(Paris) « Nul ne sait dire ce qu’il aurait fait ce jour-là » : Emmanuel Macron a salué le « courage extraordinaire » de Michel Catalano, l’imprimeur pris en otage le 9 janvier 2015 par les frères Kouachi, à qui il a rendu visite jeudi à l’occasion de la Journée nationale des victimes du terrorisme.

Encore traumatisé par cette journée, l’imprimeur, un quinquagénaire calme et grave, a montré au président les traces de l’assaut des gendarmes qui ont abattu les deux assaillants, en cavale après avoir semé la mort à Charlie Hebdo deux jours plus tôt. Pour témoigner de cette violence, il a laissé intacte, dans le stationnement de son entreprise, une voiture criblée de balles qu’il veut donner au futur musée des victimes du terrorisme.

Accompagné de son épouse Brigitte, le chef de l’État a voulu rencontrer ce survivant des attentats de 2015 pour illustrer la deuxième Journée nationale des victimes du terrorisme, après avoir présidé dans la matinée une cérémonie aux Invalides.

François Hollande était venu inaugurer son imprimerie reconstruite en 2016, comme en attestent des photos épinglées sur un panneau. Jeudi, c’était au tour d’Emmanuel Macron de l’entendre dire qu’il a toujours « la boule au ventre » en ouvrant la porte de son entreprise. L’imprimeur lui a montré une photo de l’équipe, trouée d’une balle, et la cuisinette où s’était caché son salarié Lilian Lepère, sous l’évier.

Le chef de l’État a été particulièrement frappé par la manière dont le chef d’entreprise a protégé le jeune Lilian en taisant sa présence, malgré les questions insistantes des frères Kouachi, kalachnikov à la main. « Oui, je suis seul », leur affirme-t-il ce jour-là, deux fois, sans ciller.

Commence alors pour lui une heure et demie terrifiante, où il craint à chaque instant que les tueurs ne découvrent Lilian et les tuent tous les deux. Les terroristes lui demandent d’appeler la police, ils veulent en découdre. Il les convainc de laisser partir un fournisseur venu sonner.

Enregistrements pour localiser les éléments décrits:
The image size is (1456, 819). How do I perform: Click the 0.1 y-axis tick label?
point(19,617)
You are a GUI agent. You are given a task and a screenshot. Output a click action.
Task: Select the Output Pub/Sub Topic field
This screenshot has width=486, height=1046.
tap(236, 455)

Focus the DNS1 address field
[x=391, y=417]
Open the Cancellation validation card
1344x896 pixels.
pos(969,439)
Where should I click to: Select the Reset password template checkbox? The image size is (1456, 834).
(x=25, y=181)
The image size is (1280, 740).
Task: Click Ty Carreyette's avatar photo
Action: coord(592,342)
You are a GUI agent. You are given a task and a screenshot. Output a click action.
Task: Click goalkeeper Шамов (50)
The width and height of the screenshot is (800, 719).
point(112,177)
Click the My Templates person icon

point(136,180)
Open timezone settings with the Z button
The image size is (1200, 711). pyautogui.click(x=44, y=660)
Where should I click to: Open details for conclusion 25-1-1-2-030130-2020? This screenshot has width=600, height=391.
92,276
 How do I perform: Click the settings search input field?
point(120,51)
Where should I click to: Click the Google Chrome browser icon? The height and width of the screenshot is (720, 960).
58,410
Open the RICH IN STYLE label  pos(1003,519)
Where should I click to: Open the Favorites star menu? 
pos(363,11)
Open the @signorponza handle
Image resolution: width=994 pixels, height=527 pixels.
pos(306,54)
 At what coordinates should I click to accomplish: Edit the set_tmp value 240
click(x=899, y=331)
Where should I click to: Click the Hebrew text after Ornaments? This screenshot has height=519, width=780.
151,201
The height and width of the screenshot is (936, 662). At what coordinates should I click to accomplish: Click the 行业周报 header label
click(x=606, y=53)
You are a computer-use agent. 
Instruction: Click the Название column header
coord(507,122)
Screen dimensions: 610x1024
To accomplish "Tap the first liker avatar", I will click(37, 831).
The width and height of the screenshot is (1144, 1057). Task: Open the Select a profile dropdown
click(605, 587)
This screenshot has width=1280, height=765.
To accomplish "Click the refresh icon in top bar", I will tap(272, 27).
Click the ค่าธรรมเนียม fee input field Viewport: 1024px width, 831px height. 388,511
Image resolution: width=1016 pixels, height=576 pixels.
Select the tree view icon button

## CONSIGNES
**a.** Recopiez le passage de l'article sur la visite d'Emmanuel Macron à l'imprimeur. Commencez à « Accompagné de son » et terminez à « Lepère, sous l’évier. ».
**b.** Dressez la liste de toutes les personnes que l'article sur la visite d'Emmanuel Macron à l'imprimeur désigne par leur prénom.

## CORRIGÉ
**a.**
Accompagné de son épouse Brigitte, le chef de l’État a voulu rencontrer ce survivant des attentats de 2015 pour illustrer la deuxième Journée nationale des victimes du terrorisme, après avoir présidé dans la matinée une cérémonie aux Invalides.

François Hollande était venu inaugurer son imprimerie reconstruite en 2016, comme en attestent des photos épinglées sur un panneau. Jeudi, c’était au tour d’Emmanuel Macron de l’entendre dire qu’il a toujours « la boule au ventre » en ouvrant la porte de son entreprise. L’imprimeur lui a montré une photo de l’équipe, trouée d’une balle, et la cuisinette où s’était caché son salarié Lilian Lepère, sous l’évier.

**b.**
- Emmanuel Macron
- Michel Catalano
- Brigitte
- François Hollande
- Lilian Lepère